Le Panoptique-scolaire s’organise autour d’un enfermement physique (l’élève est, souvent, obligé de demeurer assis, littéralement “à sa place”), temporel ( emploi du temps, du jour et de la semaine, calendrier, sonneries, récréations minutées…), architectural (salles numérotées, couloirs surveillées, place dans la salle de classe, et très régulièrement caméras de contrôles à l’entrée…) et pédagogique ( programmes à respecter, interrogations et… contrôles, notes et moyennes arithmétiques, barèmes comptables, conseils de classe et de discipline, sanctions, passages ou redoublement, créativité intellectuelle bridée, apprentissage basé sur la reproduction et l’imitation…).

Bref, l’Ecole quadrille la liberté individuelle au même titre que d’autres instances sociales répressives mais constitue également le moule premier de la soumission : elle prépare donc, au sens propre, à la vie sociale dans sa totalité.

Et c’est dans cet univers disciplinaire aux multiples facettes que Foucault considère que la prison Panoptique de Bentham est le modèle ultime de nos sociétés modernes :

“La fiscalité moderne, les asiles psychiatriques, les fichiers, les circuits de télévision et combien d’autres technologies qui nous entourent, sont la concrète application du [Panoptique] [...] Les lieux dans lesquels on a trouvé la tradition de connaissances qui ont amené à la prison montrent pourquoi celle-ci ressemble aux casernes, aux hôpitaux, aux écoles et pourquoi ceux-ci ressemblent aux prisons.”
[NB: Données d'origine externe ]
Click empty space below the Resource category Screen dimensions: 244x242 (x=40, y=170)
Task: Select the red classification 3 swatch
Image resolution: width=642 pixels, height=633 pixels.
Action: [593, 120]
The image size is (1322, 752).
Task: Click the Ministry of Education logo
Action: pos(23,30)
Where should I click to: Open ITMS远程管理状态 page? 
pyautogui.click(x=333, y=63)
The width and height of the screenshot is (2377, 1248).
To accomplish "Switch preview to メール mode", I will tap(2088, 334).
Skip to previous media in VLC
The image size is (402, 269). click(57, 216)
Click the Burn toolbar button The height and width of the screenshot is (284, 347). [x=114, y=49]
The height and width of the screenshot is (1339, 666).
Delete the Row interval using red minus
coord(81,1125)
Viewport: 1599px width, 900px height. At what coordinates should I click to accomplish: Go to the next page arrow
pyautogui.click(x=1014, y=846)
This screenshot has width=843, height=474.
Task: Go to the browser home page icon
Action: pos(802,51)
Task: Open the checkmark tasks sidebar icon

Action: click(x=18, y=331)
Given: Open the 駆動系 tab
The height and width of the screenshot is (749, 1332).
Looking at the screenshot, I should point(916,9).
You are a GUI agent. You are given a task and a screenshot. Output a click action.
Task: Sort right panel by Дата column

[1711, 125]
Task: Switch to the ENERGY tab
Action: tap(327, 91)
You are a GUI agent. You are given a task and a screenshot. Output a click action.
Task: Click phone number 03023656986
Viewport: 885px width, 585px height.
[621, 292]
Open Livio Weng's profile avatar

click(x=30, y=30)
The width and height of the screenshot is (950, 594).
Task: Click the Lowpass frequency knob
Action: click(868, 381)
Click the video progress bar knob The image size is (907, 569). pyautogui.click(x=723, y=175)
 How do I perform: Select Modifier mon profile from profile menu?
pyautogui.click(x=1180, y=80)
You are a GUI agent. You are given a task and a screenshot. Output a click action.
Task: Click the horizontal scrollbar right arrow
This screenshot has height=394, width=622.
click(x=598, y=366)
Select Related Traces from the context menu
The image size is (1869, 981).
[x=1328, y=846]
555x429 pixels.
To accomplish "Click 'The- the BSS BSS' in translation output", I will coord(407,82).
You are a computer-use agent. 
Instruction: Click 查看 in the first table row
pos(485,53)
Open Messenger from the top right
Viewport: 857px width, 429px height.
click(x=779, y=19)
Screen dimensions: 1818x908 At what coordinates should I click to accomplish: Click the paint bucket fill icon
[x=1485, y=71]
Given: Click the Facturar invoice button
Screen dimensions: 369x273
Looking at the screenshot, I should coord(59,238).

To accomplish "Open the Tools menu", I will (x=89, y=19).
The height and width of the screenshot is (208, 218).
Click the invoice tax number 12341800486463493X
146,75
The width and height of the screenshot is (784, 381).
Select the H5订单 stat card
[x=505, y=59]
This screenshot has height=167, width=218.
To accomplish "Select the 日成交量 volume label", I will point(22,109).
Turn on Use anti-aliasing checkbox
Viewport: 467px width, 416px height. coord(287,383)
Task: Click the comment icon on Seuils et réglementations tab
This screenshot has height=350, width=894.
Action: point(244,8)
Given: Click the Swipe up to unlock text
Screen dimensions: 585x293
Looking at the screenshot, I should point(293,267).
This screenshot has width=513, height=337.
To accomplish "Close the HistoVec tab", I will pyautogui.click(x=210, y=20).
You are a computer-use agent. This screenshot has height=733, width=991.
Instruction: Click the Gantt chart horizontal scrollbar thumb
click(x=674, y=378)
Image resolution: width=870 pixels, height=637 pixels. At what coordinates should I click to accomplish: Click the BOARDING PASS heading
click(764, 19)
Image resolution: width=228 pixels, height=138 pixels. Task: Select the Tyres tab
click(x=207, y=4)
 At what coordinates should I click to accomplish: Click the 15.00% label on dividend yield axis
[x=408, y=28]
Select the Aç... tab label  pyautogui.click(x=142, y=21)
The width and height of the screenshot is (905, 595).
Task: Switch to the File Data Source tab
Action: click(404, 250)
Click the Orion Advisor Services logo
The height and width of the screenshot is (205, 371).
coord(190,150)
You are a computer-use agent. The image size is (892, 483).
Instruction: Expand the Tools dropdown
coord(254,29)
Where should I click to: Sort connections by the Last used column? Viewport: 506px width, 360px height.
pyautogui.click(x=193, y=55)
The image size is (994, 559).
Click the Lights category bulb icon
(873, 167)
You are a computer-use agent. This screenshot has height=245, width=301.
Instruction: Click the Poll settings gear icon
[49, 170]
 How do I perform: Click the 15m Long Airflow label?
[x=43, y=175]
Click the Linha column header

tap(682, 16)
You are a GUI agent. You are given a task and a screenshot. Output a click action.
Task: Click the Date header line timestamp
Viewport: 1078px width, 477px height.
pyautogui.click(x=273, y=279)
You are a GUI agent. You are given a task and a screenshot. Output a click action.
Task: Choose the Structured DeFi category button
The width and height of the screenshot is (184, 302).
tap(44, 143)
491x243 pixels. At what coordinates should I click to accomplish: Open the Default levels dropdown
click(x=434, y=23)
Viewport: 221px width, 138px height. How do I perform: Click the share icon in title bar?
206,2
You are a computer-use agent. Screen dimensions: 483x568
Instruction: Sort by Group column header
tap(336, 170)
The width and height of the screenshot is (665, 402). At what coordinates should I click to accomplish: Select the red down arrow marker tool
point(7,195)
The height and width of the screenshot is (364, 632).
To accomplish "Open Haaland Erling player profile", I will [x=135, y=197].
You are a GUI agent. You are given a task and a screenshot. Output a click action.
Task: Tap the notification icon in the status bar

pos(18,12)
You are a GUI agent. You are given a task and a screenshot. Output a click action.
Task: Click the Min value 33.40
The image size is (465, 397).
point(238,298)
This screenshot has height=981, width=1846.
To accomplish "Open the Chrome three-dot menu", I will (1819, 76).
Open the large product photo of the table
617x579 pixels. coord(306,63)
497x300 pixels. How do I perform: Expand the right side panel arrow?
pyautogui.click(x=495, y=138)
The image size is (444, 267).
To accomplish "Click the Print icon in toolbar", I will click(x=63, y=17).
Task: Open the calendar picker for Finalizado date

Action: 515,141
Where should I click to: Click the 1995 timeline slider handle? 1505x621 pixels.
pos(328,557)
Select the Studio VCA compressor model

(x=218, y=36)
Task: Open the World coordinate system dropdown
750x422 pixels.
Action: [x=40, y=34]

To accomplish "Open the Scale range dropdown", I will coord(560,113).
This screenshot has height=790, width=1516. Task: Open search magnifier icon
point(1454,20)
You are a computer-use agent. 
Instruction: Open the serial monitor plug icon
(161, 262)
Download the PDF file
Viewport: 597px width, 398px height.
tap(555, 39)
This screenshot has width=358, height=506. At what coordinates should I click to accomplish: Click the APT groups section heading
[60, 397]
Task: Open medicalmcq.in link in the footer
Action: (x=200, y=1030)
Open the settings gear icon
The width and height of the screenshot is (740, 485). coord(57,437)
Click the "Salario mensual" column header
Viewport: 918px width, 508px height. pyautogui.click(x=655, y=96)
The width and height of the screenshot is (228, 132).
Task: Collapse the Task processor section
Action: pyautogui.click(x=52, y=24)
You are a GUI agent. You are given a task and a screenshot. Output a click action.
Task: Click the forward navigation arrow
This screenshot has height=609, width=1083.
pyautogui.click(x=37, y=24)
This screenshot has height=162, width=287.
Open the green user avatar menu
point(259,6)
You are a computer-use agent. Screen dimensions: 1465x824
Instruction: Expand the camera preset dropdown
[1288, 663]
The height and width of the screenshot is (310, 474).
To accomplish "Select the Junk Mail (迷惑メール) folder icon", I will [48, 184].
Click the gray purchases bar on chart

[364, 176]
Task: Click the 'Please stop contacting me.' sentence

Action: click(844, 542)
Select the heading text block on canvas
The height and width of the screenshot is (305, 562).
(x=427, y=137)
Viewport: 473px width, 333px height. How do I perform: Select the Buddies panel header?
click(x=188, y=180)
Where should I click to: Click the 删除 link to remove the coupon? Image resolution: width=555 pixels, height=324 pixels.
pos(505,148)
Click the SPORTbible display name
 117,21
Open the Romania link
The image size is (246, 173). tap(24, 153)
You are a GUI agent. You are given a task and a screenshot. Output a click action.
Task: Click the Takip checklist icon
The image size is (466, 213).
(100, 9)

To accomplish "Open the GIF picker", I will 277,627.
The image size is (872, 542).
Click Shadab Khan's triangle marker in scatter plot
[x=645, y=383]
La crise contemporaine de l’Ecole s’inscrit dans le cadre plus général de la crise des lieux d’enfermement comme l’usine, l’hôpital ou la prison.

Pourquoi ? Parce que selon Deleuze nous quittons une société de contraintes physiques pour entrer dans une société de contrôle. Les contraintes sont désormais intériorisées (auto-censure, quête de la performance, demandes de “motivation” et de “coaching” personnalisé…), pernicieuses (colliers electroniques, vidéo-surveillance omniprésente, drônes militaires en banlieue, quadrillage par satellites) ou soft et semi-volontaires (portables, wifi, facebook, gps : moyens apparemment inoffensifs de rester toujours disponibles, joignables et… repérables).

Autrement dit, l’Ecole de demain sera peut-être plus virtuelle (télé-enseignement, suivi individualisé sur le net), moins traditionnellement scolaire et rigide, mais plus que jamais sélective, omniprésente et tout simplement hyper-élitiste (elle demandera une “auto-motivation” de l’élève seul face à un écran…).

La démonstration d’Onfray est convaincante.

On pourrait lui objecter que l’Ecole est aussi, et avant tout, un lieu de transmission de savoir et donc, d’une liberté à venir. C’est un peu “à qui perd gagne” : l’élève renoncerait à une liberté immédiate et relative pour conquérir une liberté future et pérenne, celle de la connaissance et de la compétence professionnelle.

Cette objection est valable en théorie. Pas forcément en pratique, dans la mesure où l’on a jamais si peu enseigné et autant affronté de problèmes de discipline. De fait, malgré les protestations, le disciplinaire est le premier souci d’un système scolaire qui n’offre, trop souvent, qu’un mirage de liberté et d’émancipation.